Stated exercise A:
Write out the part of the rear delt forum thread from "## PillarofBalance (Apr" to "ECKSRATED (Apr 17, 2016)".
Stated exercise B:
List each distinct username that appears in a post header in the rear delt forum thread.
Stated exercise C:
In the rear delt forum thread, at roughly what angle does Schredder say the arms should be bent at the elbow?

My favorite by far.  Its been effective for me.


----------



## ECKSRATED (Apr 16, 2016)

Too many people do delt flies totally wrong. They row and use their back muscles. No. Your back muscles shouldn't even move. I like to bend over with NY head resting against a bench and do delt flies.  Keep arms straight and locked. Use light weight. When u do the movement try to keep the weight as close to the floor as possible thru the entire range of motion. Kinda like you're reaching as far out and down as u can. Again your delt should do all the work. Not your back.


----------



## stonetag (Apr 16, 2016)

Like the incline bench at about 30 deg., one knee on the seat, chest into the back of the bench and pull the db's up to my ears. I have long gorilla arms so I can reach the db's from the floor, instead of mounting the bench with the db's.


----------



## Mythos (Apr 16, 2016)

ECKSRATED said:


> Too many people do delt flies totally wrong. They row and use their back muscles. No. Your back muscles shouldn't even move. I like to bend over with NY head resting against a bench and do delt flies.  Keep arms straight and locked. Use light weight. When u do the movement try to keep the weight as close to the floor as possible thru the entire range of motion. Kinda like you're reaching as far out and down as u can. Again your delt should do all the work. Not your back.



This; I have always avoided trying these out because whenever I see people doing them it looks like a weak back/trap exercise more than anything.


----------



## Schredder (Apr 17, 2016)

Every rear delt exercise will get the job done.  The trick is to perform the exercise correctly and the majority of people I see do them incorrectly and in turn work their traps as opposed to their rear delts.  

This goes for any set up, standing, seated, bent over even face pulls (which I really like as well).  You want your shoulders to protract to eliminate scapula movement during the movement.  And you want your arms bent at the elbow at roughly 45 degrees, or whatever feels comfortable and natural.  Your arms should NOT be straight or locked out.  That is incorrect.

With you shoulders protruded start the movement and KEEP your shoulder in that position.  DO NOT retract your shoulders as you move the weight back.  You do this and cause the scapula to move, like I said before, your traps come into play-not productive.  You will notice that the range of motion is very short.  That is the way it is supposed to be.

Id also hit them on shoulder day as well as back day if the are lagging.  High reps, low reps, hit them every way possible....just make sure to hit them correctly!


----------



## PillarofBalance (Apr 17, 2016)

Hit your lats to exhaustion then do the rear delts. If you do one of those dumbass bb splits do them on back day and shoulder day.  This helps take some of the cheat out. Focus on the muscle. Don't let the traps do the work.


----------



## ECKSRATED (Apr 17, 2016)

Schredder said:


> Every rear delt exercise will get the job done.  The trick is to perform the exercise correctly and the majority of people I see do them incorrectly and in turn work their traps as opposed to their rear delts.

Raw records:
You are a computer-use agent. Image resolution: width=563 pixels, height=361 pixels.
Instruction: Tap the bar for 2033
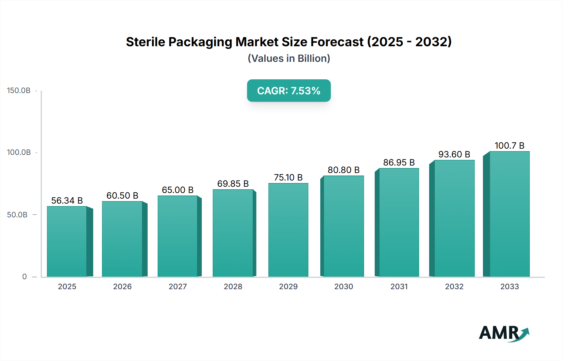(x=509, y=214)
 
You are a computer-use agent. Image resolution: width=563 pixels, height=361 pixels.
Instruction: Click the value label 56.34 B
(x=67, y=200)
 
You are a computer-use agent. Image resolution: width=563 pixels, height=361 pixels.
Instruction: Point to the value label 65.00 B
(x=178, y=190)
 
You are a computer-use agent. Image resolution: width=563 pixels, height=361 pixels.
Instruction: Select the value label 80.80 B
(x=343, y=170)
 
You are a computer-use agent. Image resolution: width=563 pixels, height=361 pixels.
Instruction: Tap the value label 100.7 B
(x=509, y=146)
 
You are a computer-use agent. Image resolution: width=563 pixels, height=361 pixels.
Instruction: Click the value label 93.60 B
(x=454, y=154)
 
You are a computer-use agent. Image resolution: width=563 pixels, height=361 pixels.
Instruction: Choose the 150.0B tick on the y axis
(x=19, y=91)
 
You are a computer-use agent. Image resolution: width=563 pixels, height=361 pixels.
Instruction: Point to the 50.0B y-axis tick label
(x=18, y=215)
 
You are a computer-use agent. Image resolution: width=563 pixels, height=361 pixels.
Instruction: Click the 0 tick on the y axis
(x=24, y=277)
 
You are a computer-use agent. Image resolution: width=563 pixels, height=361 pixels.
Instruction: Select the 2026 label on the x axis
(x=122, y=287)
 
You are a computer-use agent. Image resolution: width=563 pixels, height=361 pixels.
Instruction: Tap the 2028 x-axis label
(x=233, y=287)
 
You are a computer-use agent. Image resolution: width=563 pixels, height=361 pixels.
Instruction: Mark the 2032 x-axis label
(x=454, y=287)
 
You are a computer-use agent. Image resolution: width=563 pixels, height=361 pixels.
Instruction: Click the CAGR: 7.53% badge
(x=289, y=91)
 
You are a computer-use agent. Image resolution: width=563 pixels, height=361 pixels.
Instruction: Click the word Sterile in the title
(x=145, y=42)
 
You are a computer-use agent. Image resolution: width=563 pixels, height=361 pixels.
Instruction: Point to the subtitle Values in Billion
(x=289, y=58)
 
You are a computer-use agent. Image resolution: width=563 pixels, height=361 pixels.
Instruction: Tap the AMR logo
(x=504, y=333)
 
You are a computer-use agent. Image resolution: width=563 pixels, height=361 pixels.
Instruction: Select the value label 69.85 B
(x=233, y=184)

Reply A:
## PillarofBalance (Apr 17, 2016)

Hit your lats to exhaustion then do the rear delts. If you do one of those dumbass bb splits do them on back day and shoulder day.  This helps take some of the cheat out. Focus on the muscle. Don't let the traps do the work.


----------



## ECKSRATED (Apr 17, 2016)

Reply B:
ECKSRATED, stonetag, Mythos, Schredder, PillarofBalance

Reply C:
Roughly 45 degrees, or whatever feels comfortable and natural.